-- Start Extracted information --

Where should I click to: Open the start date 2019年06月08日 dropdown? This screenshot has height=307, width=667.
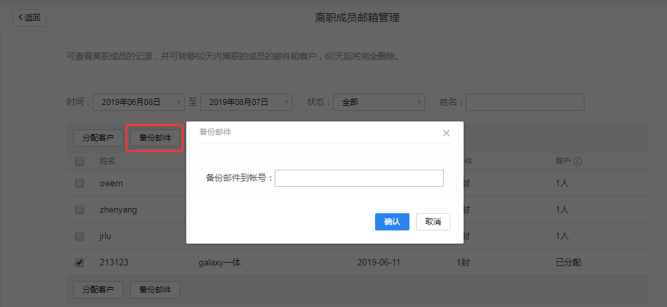[138, 102]
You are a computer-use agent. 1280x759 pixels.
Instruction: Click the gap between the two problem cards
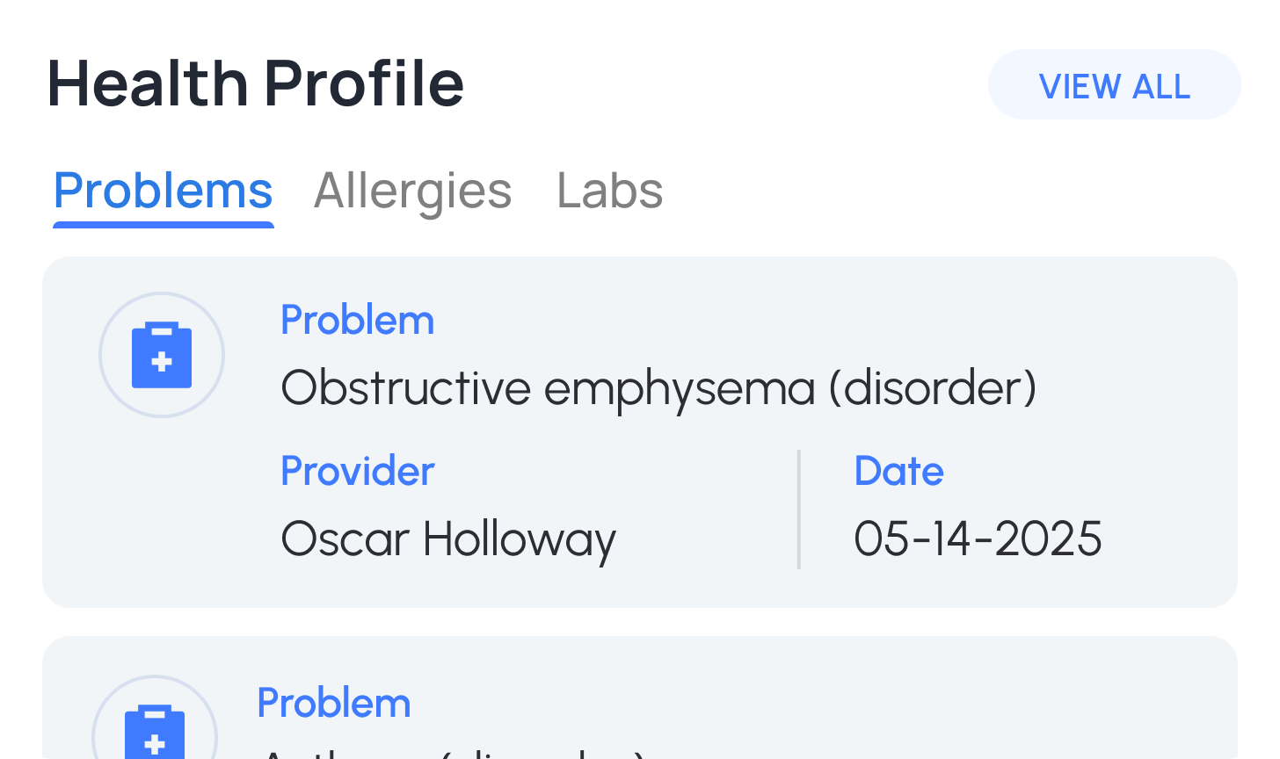click(640, 622)
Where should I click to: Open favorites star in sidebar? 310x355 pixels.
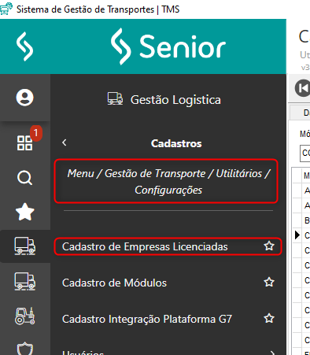[25, 212]

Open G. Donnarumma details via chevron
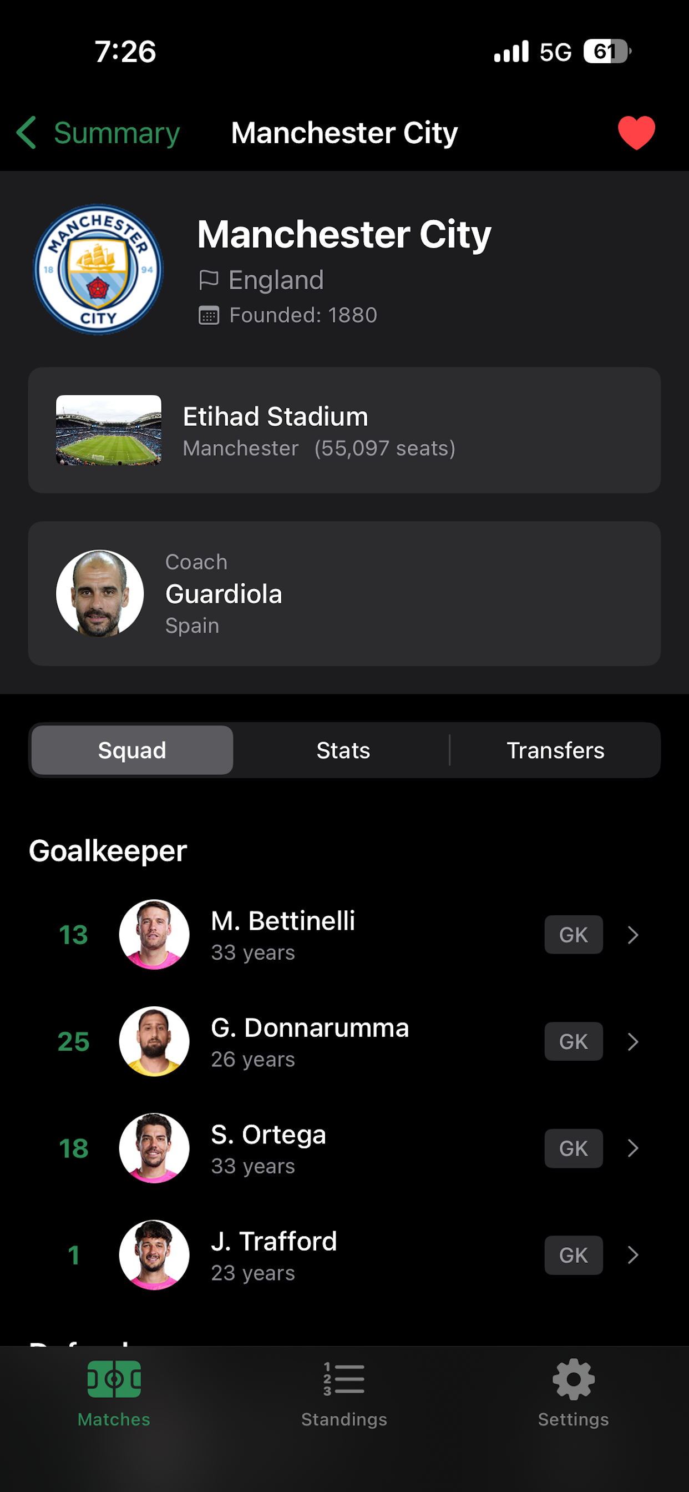(633, 1041)
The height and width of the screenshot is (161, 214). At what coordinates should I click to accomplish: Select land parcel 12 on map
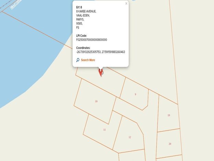click(130, 137)
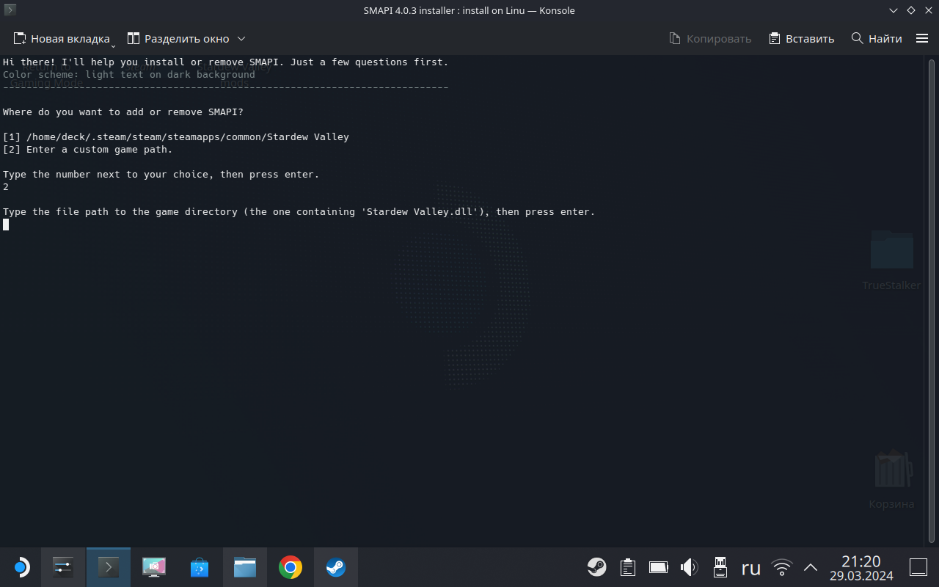
Task: Open the Steam app pinned in the taskbar
Action: (x=336, y=567)
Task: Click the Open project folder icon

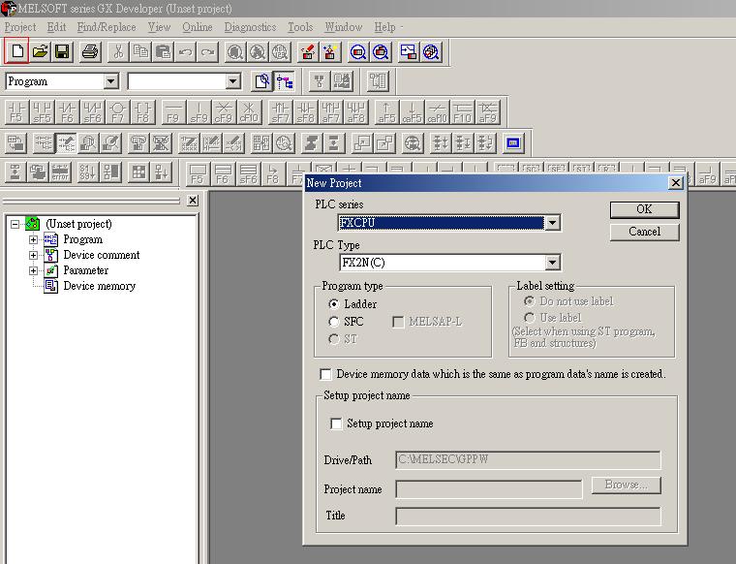Action: pyautogui.click(x=40, y=51)
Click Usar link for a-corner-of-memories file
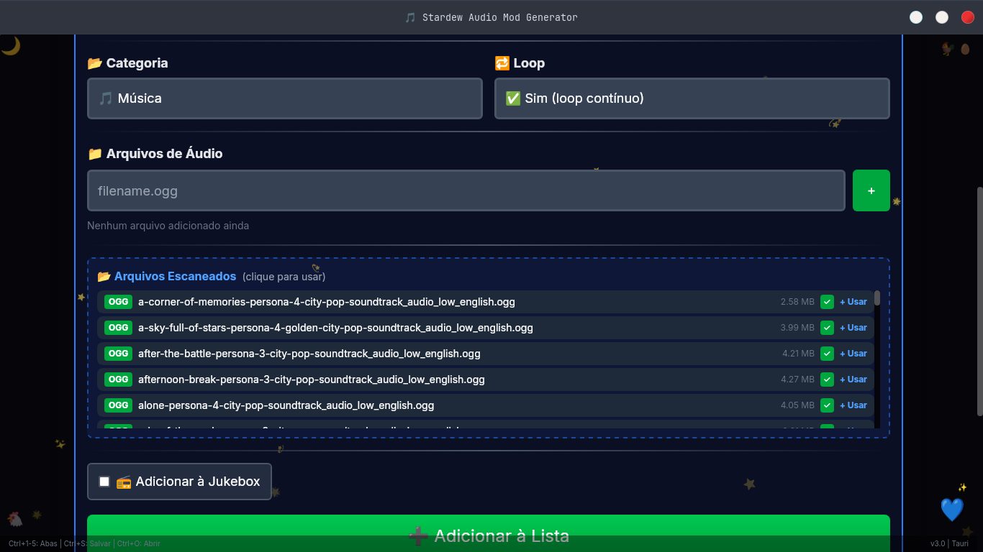The image size is (983, 552). [853, 302]
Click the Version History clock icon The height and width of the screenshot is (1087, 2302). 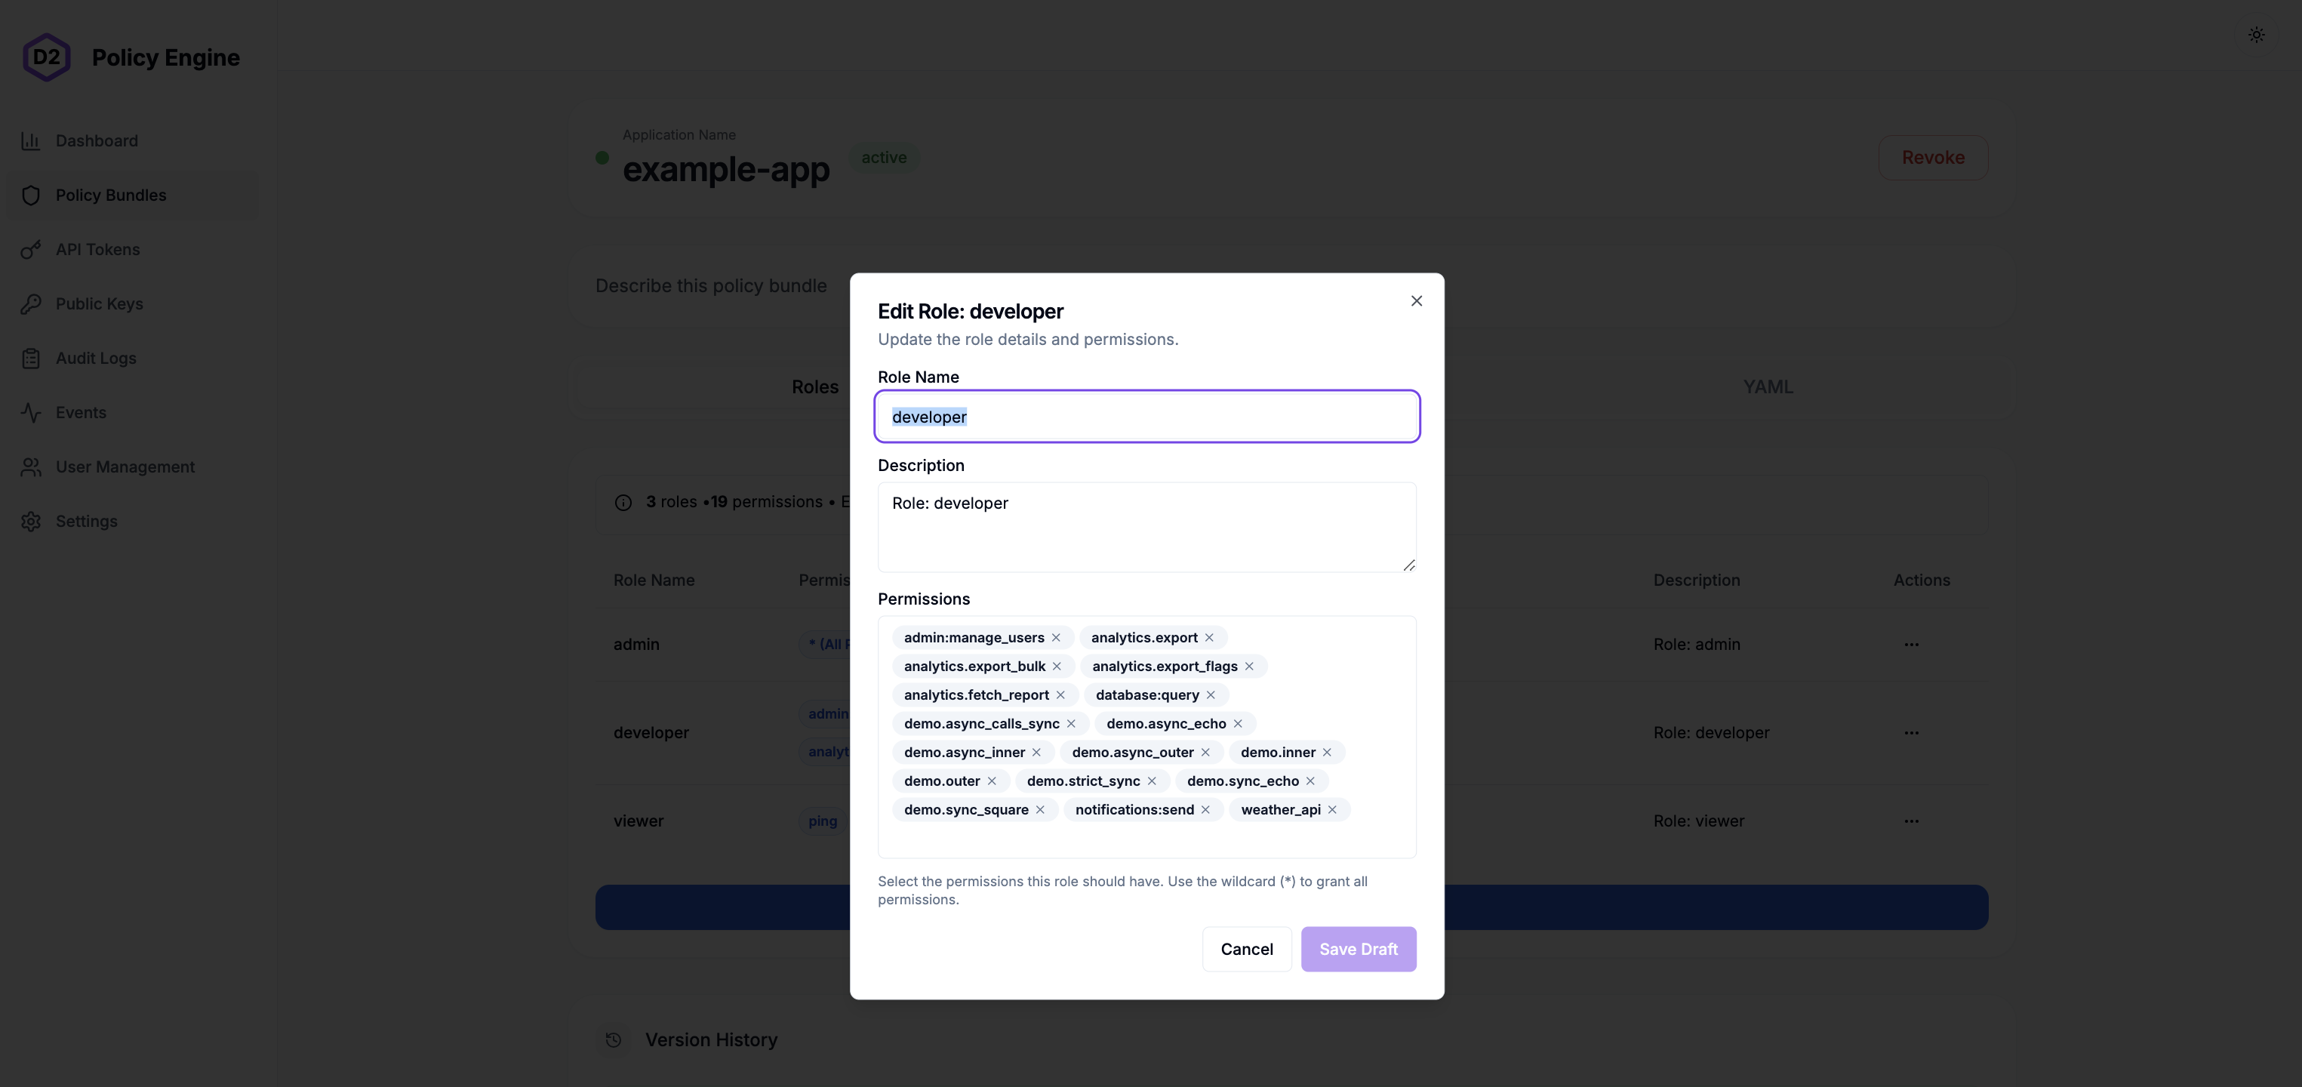[x=612, y=1040]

-- End Extracted information --

Requirement:
Please copy every line of the records above that contains the word "Where". Case counts, so a match must have the same capital and lowercase letters.

Result below:
Where should I click to: Open the start date 2019年06月08日 dropdown? This screenshot has height=307, width=667.
Where should I click to: Open favorites star in sidebar? 310x355 pixels.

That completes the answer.